Women's figure skating always has lived with these dueling images.
The skater as athlete.
The skater as showgirl.
It is all part of the making of the Winter Olympic ice queens, a line of succession that stretches from Sonja Henie to Kristi Yamaguchi.
But Kerrigan confounds the stereotypes of a sport that fancies itself aristocratic.
By any measure, she is American working class, the daughter of a welder who took two jobs and two mortgages to finance a career on ice.
Dan Kerrigan always has stayed in the shadows behind his daughter. So has her mother, Brenda. Afflicted with an eye disorder, Brenda can only watch her daughter skate by sitting inches from a television set.
Where others see beauty, Brenda Kerrigan sees only black dots.
"When I was growing up, I had no idea what they sacrificed for me," the daughter said. "My family never took vacations. I'd like ,, to pay the bills off. But my parents are proud people."
Kerrigan's career has been bedeviled by bobbles and stumbles.

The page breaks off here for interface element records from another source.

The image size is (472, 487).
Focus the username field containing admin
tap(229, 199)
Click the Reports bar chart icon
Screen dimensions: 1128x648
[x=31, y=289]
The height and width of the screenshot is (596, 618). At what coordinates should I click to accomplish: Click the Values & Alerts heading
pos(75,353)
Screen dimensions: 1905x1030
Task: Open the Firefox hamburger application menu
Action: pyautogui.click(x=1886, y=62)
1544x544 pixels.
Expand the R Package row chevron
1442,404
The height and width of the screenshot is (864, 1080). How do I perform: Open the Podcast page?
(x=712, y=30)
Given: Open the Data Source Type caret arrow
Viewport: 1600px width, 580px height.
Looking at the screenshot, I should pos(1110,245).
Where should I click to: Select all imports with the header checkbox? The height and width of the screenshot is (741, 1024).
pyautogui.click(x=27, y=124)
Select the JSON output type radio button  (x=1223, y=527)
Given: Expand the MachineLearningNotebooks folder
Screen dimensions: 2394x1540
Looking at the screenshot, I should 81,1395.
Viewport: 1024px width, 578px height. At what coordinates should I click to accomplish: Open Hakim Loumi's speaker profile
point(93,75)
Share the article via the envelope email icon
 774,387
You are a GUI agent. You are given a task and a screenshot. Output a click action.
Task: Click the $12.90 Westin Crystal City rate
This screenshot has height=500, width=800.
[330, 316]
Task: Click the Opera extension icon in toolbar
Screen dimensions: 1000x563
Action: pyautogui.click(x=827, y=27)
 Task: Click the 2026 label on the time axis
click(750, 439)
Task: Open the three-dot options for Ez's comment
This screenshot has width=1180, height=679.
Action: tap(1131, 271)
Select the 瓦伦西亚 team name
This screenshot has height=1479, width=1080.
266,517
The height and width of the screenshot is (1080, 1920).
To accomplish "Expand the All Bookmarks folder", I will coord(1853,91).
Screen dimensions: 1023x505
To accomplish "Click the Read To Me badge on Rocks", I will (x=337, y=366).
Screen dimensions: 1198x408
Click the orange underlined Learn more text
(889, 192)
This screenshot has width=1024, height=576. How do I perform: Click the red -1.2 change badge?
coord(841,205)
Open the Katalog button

She has won one U.S. title, in 1993, two World Championship medals -- a silver in 1992 and a bronze in 1991 -- and the bronze medal at the 1992 Winter Games.
It was in 1993, though, when Kerrigan suffered her most devastating skating defeat. The favorite to win the World Championships in Prague, Czech Republic, she performed poorly in the long program and tumbled to fifth. "I kind of blew it last year," she said.
Actually, the performance was worse, a four-minute exhibition that contained neither grace nor guts.
"All anyone saw on TV was four minutes," she said. "They made it sound like a worse year than I had. What I had was a bad day. I didn't lose everything I had."
But she was devastated.
Kerrigan's coaches, Mary and Evy Scotvold, had trouble just getting her to the dressing room. "She asked me if she could go out and skate again," Mary Scotvold said. "She really thought she could do that."
After Prague, Kerrigan took a week off. She rested. Went to the beach. And then went back on the ice, with renewed pride and purpose.
"How can you end on such a negative note after so many years?" she said, rejecting the idea of quitting.
The Scotvolds reviewed the season. There were too many distractions for Kerrigan. Too many trips to plug products ranging from Reebok to Seiko to Evian. Too many autograph sessions.
And not enough hard practice.
"Now, Nancy is just totally focused," Evy Scotvold said. "It's allbusiness. It has never been as much fun. I don't have to push her. She used to not want to do the run-throughs of the programs. Now, she is doing them all the time. She is building her condition up. Her weight's better. So is her attitude."